[Excerpt provided Boundary: Start]

= Bill Andrews (photographer) =

American surfer and photographer

Bill Andrews (1944-2017) was a surfer, documentary photographer/videographer, and archivist. During his daily reportage of modern surf culture, Andrews archived over 20,000 surf-related photographs and videos. Some of his work has been preserved online.

Andrews grew up surfing in La Jolla, California. He caught his first wave in 1957 at La Jolla Shores Beach. By the early sixties, he had joined the line-up at Windansea Beach, and with other local surfers, he helped establish Black's Beach as a world class break. The Surfer's Journal calls Andrews the “first Black’s local”, a considerable accomplishment given the difficult trail or long paddle to access Black's Beach at that time. In 1965 Andrews’ reputation landed him on the cover of Surfer magazine. The Ron Stoner photograph shows Andrews crouched and gliding on infinite wave face glass at Black's.

[Excerpt provided Boundary: End]
[Data under study Boundary: Start]

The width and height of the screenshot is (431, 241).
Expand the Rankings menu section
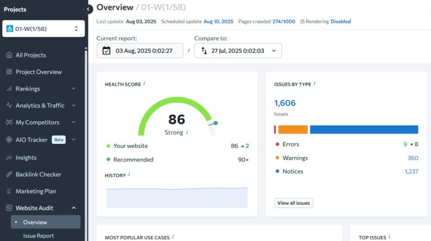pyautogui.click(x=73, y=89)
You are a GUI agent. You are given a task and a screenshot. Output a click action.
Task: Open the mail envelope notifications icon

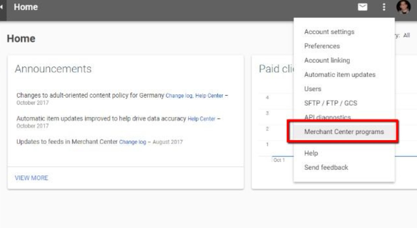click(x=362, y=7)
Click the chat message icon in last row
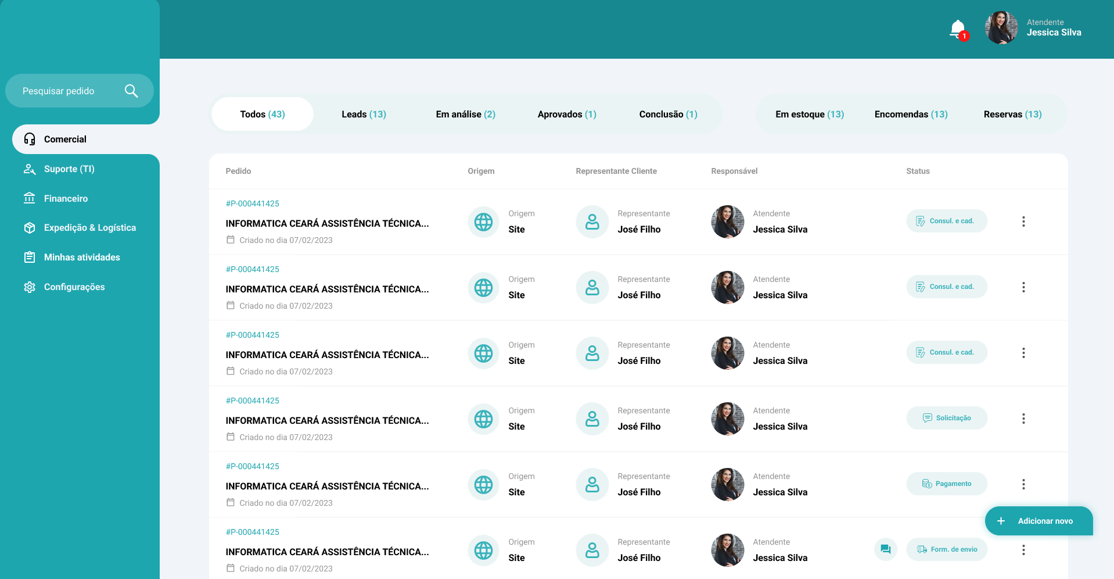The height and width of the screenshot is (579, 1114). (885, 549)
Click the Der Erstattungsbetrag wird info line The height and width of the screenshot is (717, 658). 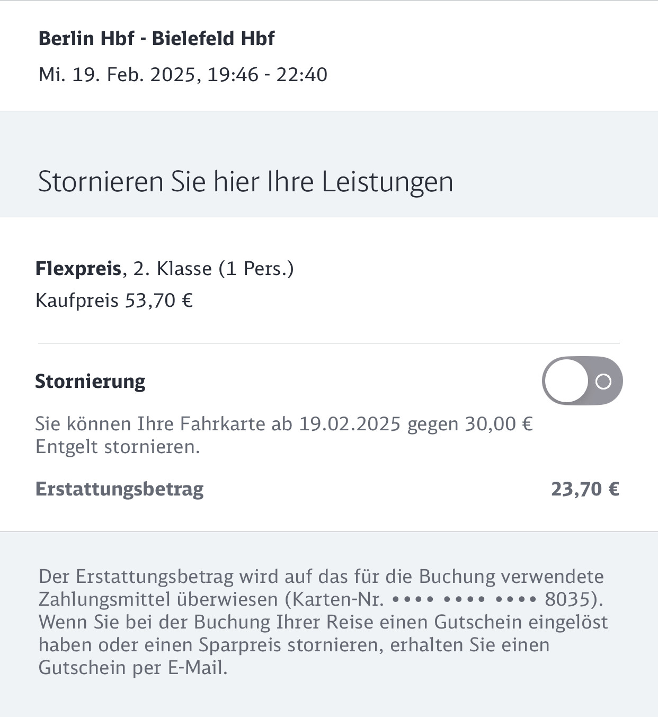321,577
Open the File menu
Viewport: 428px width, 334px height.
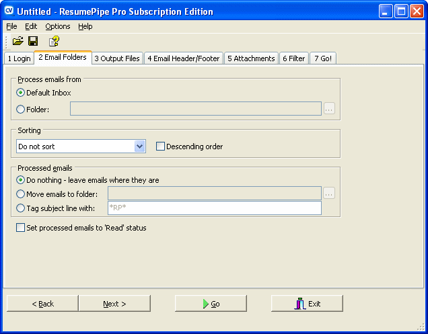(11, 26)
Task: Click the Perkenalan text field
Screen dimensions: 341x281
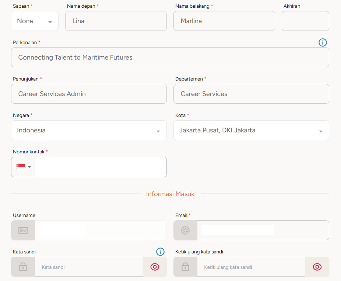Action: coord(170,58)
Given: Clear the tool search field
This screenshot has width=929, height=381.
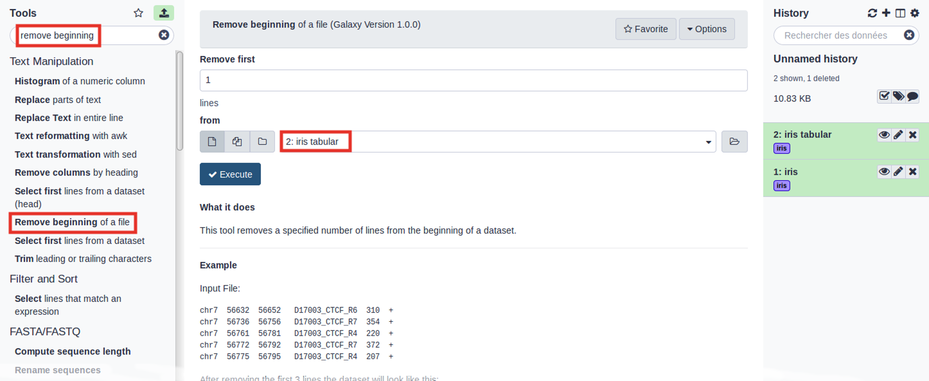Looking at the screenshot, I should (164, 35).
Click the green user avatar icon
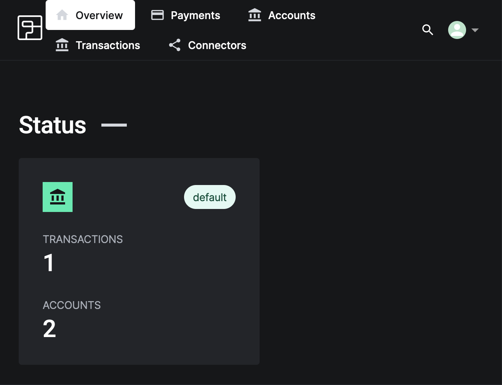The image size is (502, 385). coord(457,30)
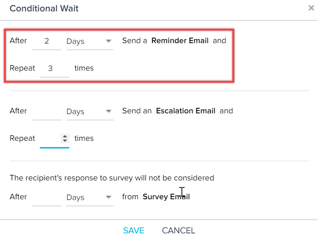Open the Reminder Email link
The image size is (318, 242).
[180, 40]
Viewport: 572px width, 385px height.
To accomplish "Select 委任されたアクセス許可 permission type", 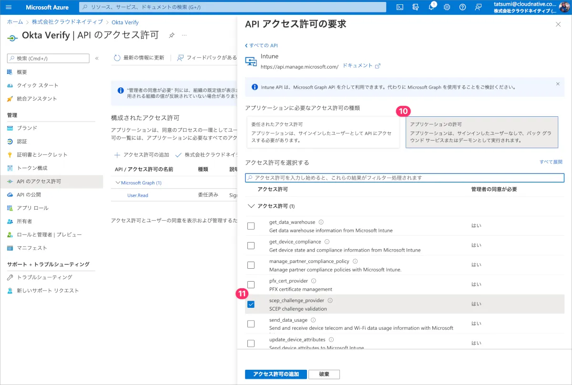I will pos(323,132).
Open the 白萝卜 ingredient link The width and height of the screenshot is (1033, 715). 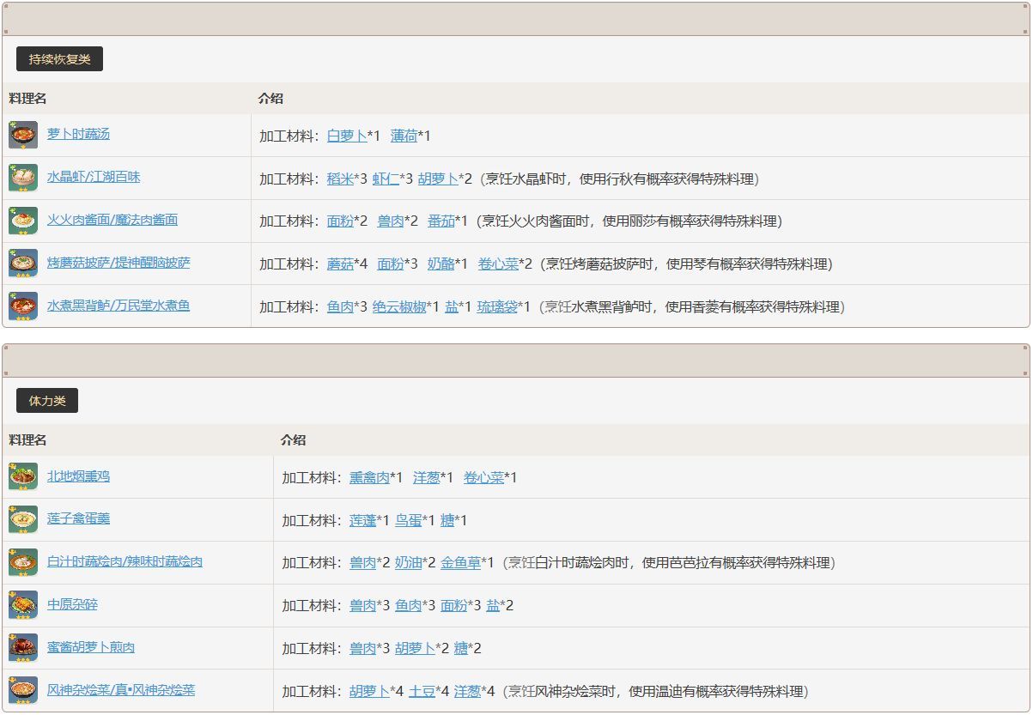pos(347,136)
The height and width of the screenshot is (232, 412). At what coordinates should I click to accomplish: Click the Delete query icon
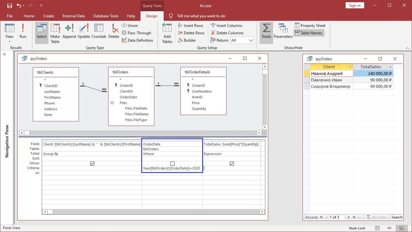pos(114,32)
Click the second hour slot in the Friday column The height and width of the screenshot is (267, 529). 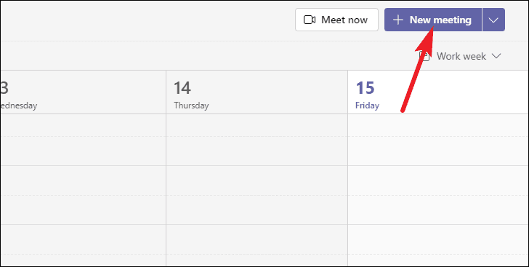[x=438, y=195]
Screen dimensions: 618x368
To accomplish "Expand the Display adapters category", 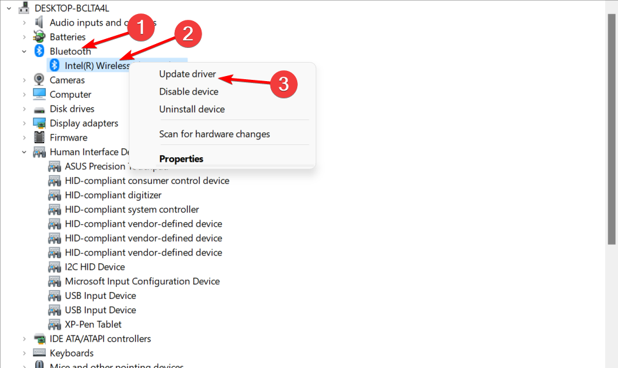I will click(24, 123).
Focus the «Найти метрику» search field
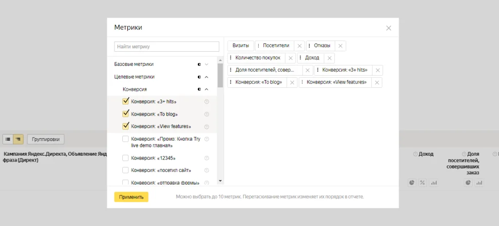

[Data under study Boundary: End]

## What to do
- A) According to the Bill Andrews article, in what year did Andrews appear on the cover of Surfer magazine?
- B) How would you put this sentence from the Bill Andrews article into Spanish: "He caught his first wave in 1957 at La Jolla Shores Beach."
Use only the Bill Andrews article, not the data.

## Problem solutions
- A) 1965

- B) Tomó su primera ola en 1957 en La Jolla Shores Beach.